You might be thinking that this an early Thanksgiving post.  Not really.  This is my honest attempt at turning my attitude around from winter to summer: from bleak and cold to warm and calming.

Yes, life will still happen.  The kids will stress me to my last breaking point, the dog will puke on the carpet yet again, and the finance thing will drive us all nuts.  That’s life.  I’m hoping that I can handle it.  That the winter of discontent around me will melt on the warm summer of contentment inside, because I’m holding on to what really matters.

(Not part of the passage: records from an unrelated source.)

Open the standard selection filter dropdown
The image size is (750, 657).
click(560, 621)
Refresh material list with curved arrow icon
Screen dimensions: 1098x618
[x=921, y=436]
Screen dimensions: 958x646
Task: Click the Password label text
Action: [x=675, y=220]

Everything is relative.  My short-lived fury about the tea-stained carpet breaks and falls under the gratitude that I have a place to live.  My stress over a trip to the grocery store with kids in meltdown mode is mitigated by my joy in their existance.  It’s all small stuff if you look at it that way, really.

I’m sure I’ll still yell.  I’ll get stressed.  I’ll probably send the kids to their rooms for a few minutes while I clean up dog puke and cry some self-pitying tears about it.  That’s ok.

It’s ok, because I’m trying to stay focused on what really matters and not let the moment overwhelm reality.

Because my reality is awesome, and I need to remember that.


    • Thanks! Funny how life reminds me of this often. Today, I am thankful my kids are ok. I’m not happy about the totaled car, but hey, the kids walked away. I’m content.